Bergmark asked a lot of hard questions while caring for Sally, a teacher, whom he met at Macalester when they were both 18. The two married and had three children, one of whom died in infancy. Their sons were just 13 and 14 when Sally was injured in the body surfing accident.
"We were on a family vacation, staying in a hotel in Santa Monica with a beautiful room looking over the ocean," Bergmark says. "We loved to body surf and boogie board. We just loved the ocean." Talking about the accident still brings tears to his eyes.
Trouble arrived as two men dragged his limp wife, her face bloodied, from the surf. Her first words to her husband were, "I can't move anything. Will I be this way the rest of my life?" He remembers responding, "I don't know. But I'll do everything I can for you." He knew at that moment she'd never walk again.
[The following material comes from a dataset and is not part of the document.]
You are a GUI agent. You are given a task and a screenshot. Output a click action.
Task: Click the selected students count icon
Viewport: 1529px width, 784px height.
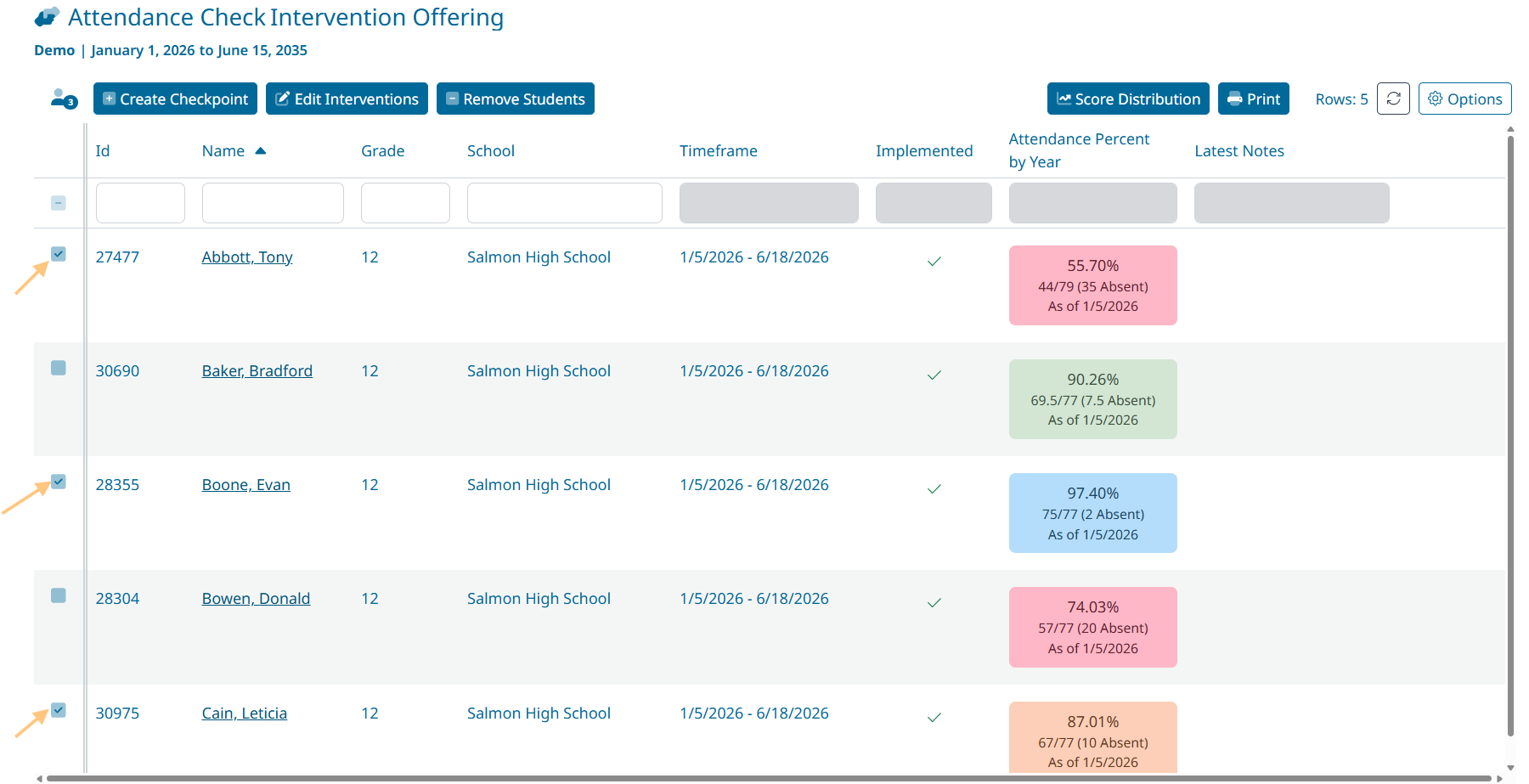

"I think it's very hard for most of us to recognize when things have changed completely," he says. "And I think for better or worse, I seem to recognize reality more quickly than a lot of people do."
"How do we move beyond the anecdotal and the hysterical and think about how to address health issues and life issues in a more constructive and more economically-responsible way?"
Immediately, he began marshaling the needed personal and medical forces. He would spend the next nine years in a state of "I can't go on, I must go on," navigating a maze of doctors, hospitals, long-term care facilities, rehabilitation centers and home health attendants, from California to Minnesota to Georgia. If not for his financial resources, solid health insurance and working knowledge of the health care system, "She would have just been dead," he says. "That is the simple answer."
For example, early on, when he noticed that Sally had fallen into a stupor in her hospital bed, he ignored reassurances, sought a second opinion, discovered that she was having a toxic reaction to a medication and had her moved. He eventually found Shepherd Center in Atlanta, one of the best spinal care facilities in the country, which weaned her from a breathing tube and paved the way for her to return home to Mendota Heights.
Once she was home, Bergmark oversaw and paid for around-the-clock attendants, something the average person could never afford, since standard health insurance typically doesn't pay for long-term care. He views this as another way the system is out of whack.
"The way I think of that time is Edward running 24/7 to be a dad and husband and go to work and earn a living for the family," his sister says. "I saw him do that pretty amazingly successfully under incredibly adverse circumstances. He did it with such grace and courage."
In 2006, when Sally died, Bergmark, to his own surprise, felt utterly defeated. "It was sort of like, this was the biggest game of my life and I got totally beat. She never had a good quality of life. There were some moments here and there. But it was never, we've turned the corner, we've got this. It was a long hard painful slog for everybody and then it ended. It's just life."
This knowledge drives Bergmark's work as he searches for ways to improve life for disabled people and put health, not sickness, at the center of care.
Take his efforts in telemedicine. "For most people, a hospital is a seriously depressing place to be," he says. When it came to Sally, it took at least two hours to get her ready for a trip to the doctor for a consultation. "What an unbelievable production it was." But if they'd been able to see someone via computer, "It would have been so much better. It just makes so much sense."
Bergmark is chipping away at that big, all-encompassing question, believing that, piece by piece, we can invent our way out of problems plaguing the health care system. "We are going to do what democracies do and that is stumble toward something that we hope ultimately makes a little more sense," he says.
"It's an iterative process. The body of evidence of better care more efficiently delivered it is just going to have to build over time."